§ **Task**
In the records below, find the line with "Where should I", then copy each line exactly until you have copied the line with "The image size is (888, 450).". Leave any picture out.

§ **Raw data**
_ _ _

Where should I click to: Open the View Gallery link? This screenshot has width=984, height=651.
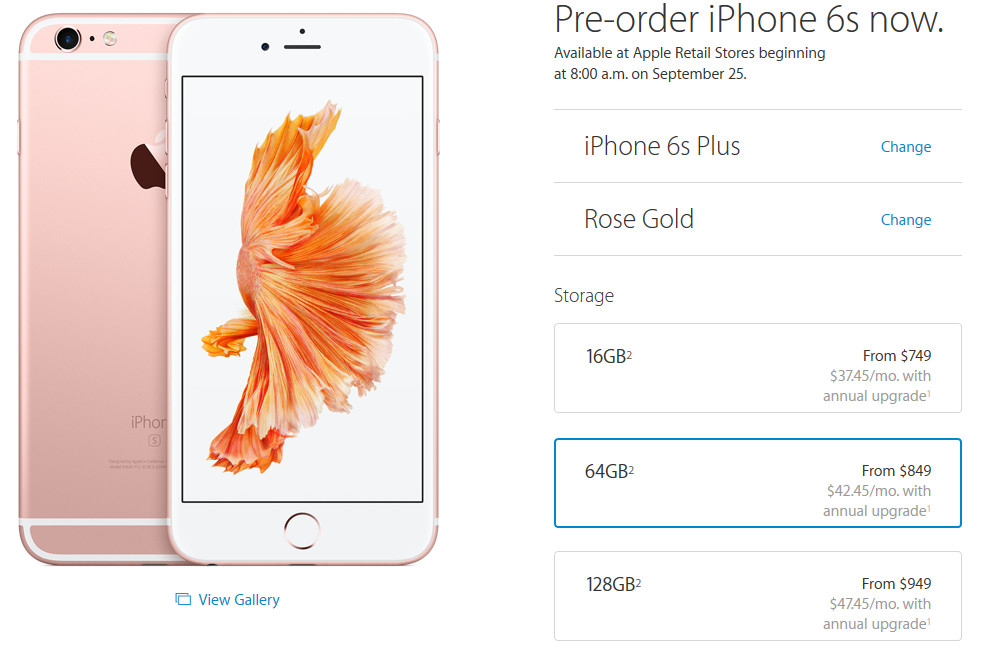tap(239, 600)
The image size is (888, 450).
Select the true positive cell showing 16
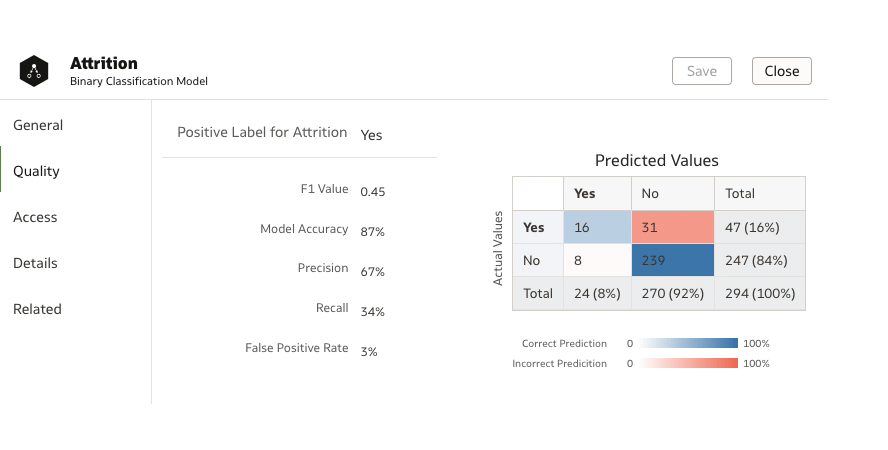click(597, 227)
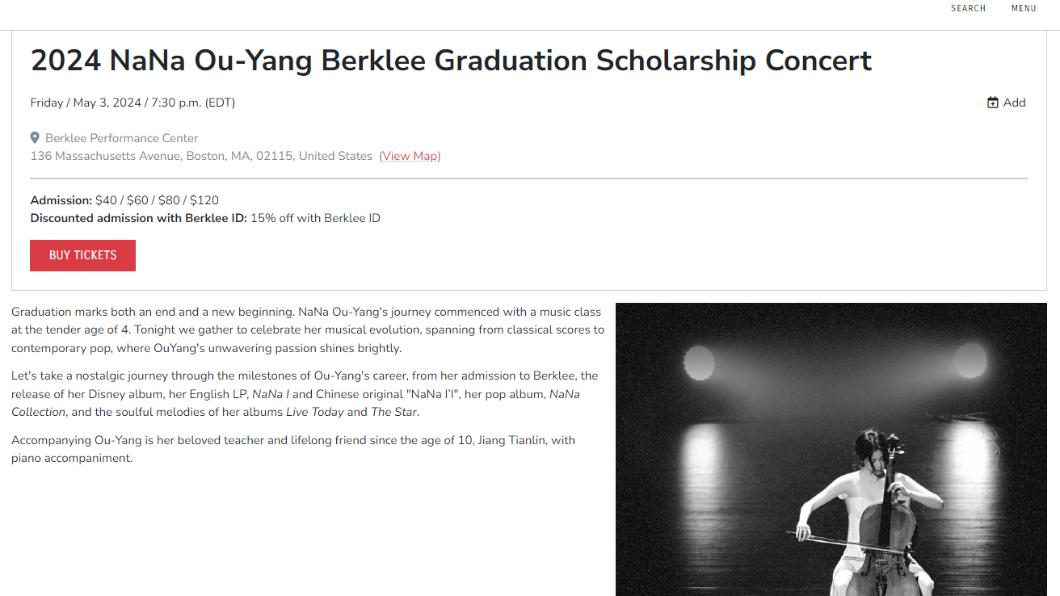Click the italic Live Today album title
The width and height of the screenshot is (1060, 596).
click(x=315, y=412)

_ _ _

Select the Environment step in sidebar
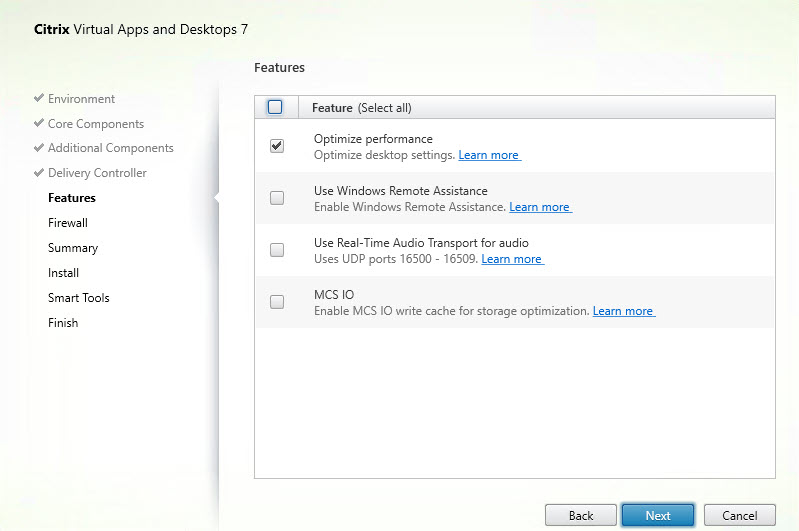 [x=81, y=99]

_ _ _

§ **Solution to this task**
Where should I click to: Open the View Gallery link? This screenshot has width=984, height=651.
tap(239, 600)
The image size is (888, 450).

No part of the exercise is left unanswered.